The word "link" occurs in some lines of the data. Return each such line.
:: MATERIALS PROVIDED ::
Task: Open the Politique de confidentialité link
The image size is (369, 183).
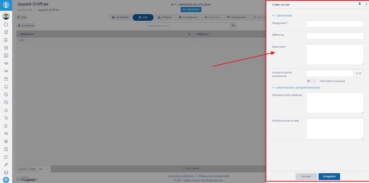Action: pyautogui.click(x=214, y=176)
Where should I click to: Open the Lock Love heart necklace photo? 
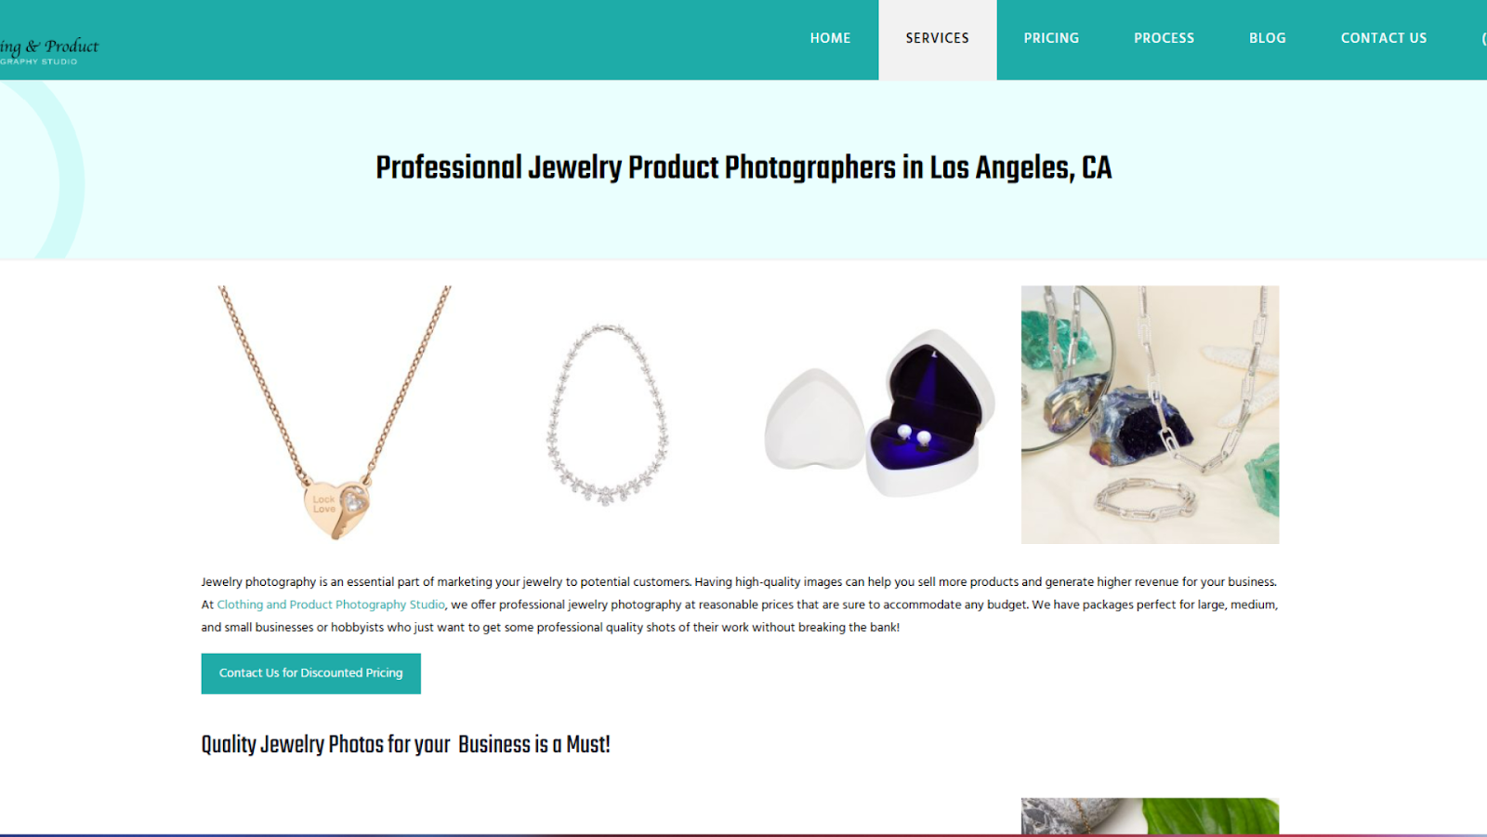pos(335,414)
:::
:: MATERIALS PROVIDED ::
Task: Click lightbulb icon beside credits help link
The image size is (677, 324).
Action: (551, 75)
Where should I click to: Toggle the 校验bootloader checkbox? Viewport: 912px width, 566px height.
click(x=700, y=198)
:::
:: MATERIALS PROVIDED ::
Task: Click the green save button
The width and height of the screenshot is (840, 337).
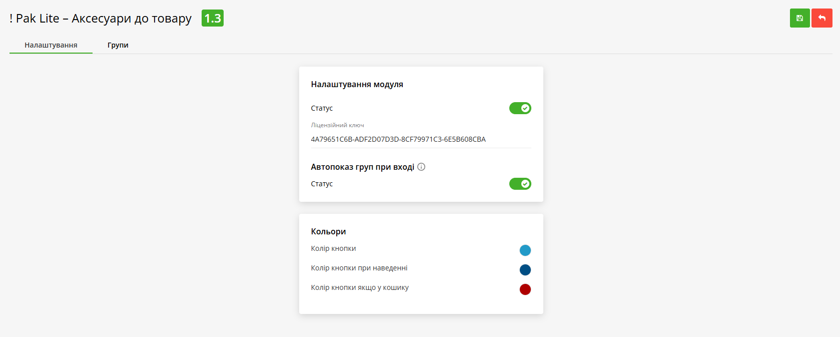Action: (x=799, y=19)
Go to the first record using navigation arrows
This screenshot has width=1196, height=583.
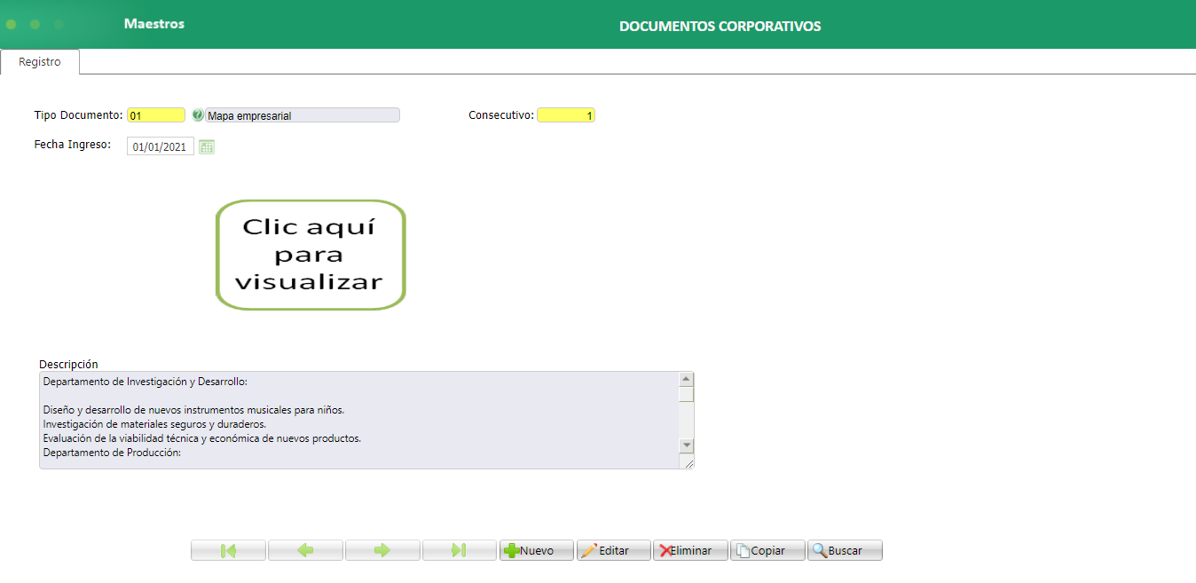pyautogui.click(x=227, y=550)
:::
▶ _EXPECTED OUTPUT_:
Task: Open the Politique de confidentialité link
Task: Click lightbulb icon beside credits help link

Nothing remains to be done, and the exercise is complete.